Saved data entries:

======

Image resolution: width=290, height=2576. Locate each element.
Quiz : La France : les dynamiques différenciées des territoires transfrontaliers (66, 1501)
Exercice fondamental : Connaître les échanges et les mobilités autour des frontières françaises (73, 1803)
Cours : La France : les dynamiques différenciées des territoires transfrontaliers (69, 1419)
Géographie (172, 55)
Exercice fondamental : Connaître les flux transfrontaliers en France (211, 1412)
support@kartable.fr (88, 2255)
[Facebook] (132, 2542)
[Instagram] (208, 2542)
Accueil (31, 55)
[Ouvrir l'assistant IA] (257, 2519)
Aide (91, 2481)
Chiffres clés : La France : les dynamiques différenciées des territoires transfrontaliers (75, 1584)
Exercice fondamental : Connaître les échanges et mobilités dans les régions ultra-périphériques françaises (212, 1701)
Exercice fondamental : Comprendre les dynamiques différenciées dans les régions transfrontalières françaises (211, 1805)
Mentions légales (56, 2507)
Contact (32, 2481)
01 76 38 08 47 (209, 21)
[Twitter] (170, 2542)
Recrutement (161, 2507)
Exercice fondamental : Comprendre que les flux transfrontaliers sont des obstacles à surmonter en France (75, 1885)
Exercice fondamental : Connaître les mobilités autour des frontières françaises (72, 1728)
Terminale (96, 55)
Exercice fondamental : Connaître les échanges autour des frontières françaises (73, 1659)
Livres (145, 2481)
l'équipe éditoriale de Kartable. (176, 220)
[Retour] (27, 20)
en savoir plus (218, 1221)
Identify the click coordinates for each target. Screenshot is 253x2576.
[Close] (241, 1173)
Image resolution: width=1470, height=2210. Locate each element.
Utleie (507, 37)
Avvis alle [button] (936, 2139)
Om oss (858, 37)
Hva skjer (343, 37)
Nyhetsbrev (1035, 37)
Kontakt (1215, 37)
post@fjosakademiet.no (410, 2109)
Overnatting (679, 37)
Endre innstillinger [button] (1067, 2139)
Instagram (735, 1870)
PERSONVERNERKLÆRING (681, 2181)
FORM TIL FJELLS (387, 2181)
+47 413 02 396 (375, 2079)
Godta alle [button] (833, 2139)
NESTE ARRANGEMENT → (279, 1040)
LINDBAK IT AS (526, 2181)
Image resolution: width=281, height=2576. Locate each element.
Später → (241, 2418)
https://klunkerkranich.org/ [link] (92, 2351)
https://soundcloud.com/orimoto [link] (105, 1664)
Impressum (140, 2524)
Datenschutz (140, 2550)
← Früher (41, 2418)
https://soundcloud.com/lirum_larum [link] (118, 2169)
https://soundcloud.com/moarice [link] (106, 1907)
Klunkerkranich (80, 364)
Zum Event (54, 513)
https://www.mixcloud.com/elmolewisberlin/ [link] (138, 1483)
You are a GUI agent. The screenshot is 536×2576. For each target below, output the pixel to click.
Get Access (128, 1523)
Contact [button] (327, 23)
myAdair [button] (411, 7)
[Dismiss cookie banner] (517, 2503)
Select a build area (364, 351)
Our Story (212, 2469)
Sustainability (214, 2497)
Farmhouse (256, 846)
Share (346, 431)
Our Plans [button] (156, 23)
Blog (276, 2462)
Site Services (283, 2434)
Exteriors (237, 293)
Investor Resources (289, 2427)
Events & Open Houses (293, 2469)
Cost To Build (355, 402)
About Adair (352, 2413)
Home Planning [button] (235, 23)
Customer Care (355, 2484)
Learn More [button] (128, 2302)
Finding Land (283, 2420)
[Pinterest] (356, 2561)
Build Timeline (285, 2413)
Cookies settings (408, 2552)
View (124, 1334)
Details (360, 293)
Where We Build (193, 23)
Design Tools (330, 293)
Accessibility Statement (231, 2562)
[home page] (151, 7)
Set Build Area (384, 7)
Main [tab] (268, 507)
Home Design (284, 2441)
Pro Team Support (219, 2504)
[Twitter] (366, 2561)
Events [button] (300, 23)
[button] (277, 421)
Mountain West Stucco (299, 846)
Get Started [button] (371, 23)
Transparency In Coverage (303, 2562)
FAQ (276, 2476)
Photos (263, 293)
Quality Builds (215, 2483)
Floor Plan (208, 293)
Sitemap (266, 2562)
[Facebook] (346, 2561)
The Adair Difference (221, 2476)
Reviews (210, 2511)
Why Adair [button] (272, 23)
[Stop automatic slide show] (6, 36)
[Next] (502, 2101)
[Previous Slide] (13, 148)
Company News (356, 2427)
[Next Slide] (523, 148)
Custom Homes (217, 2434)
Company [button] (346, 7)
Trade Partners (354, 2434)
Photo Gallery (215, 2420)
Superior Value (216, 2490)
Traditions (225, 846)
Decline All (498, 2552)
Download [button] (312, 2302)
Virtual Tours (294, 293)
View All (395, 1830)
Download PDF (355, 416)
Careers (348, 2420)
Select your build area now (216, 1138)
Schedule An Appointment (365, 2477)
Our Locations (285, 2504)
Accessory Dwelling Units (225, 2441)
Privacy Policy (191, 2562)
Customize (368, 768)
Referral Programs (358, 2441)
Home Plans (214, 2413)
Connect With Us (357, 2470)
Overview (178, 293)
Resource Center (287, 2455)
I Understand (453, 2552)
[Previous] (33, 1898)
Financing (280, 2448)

======

» Work instruction
Wherever the string "Comprendre" appears in a line of the records, copy that line.

» Your response
Exercice fondamental : Comprendre les dynamiques différenciées dans les régions transfrontalières françaises (211, 1805)
Exercice fondamental : Comprendre que les flux transfrontaliers sont des obstacles à surmonter en France (75, 1885)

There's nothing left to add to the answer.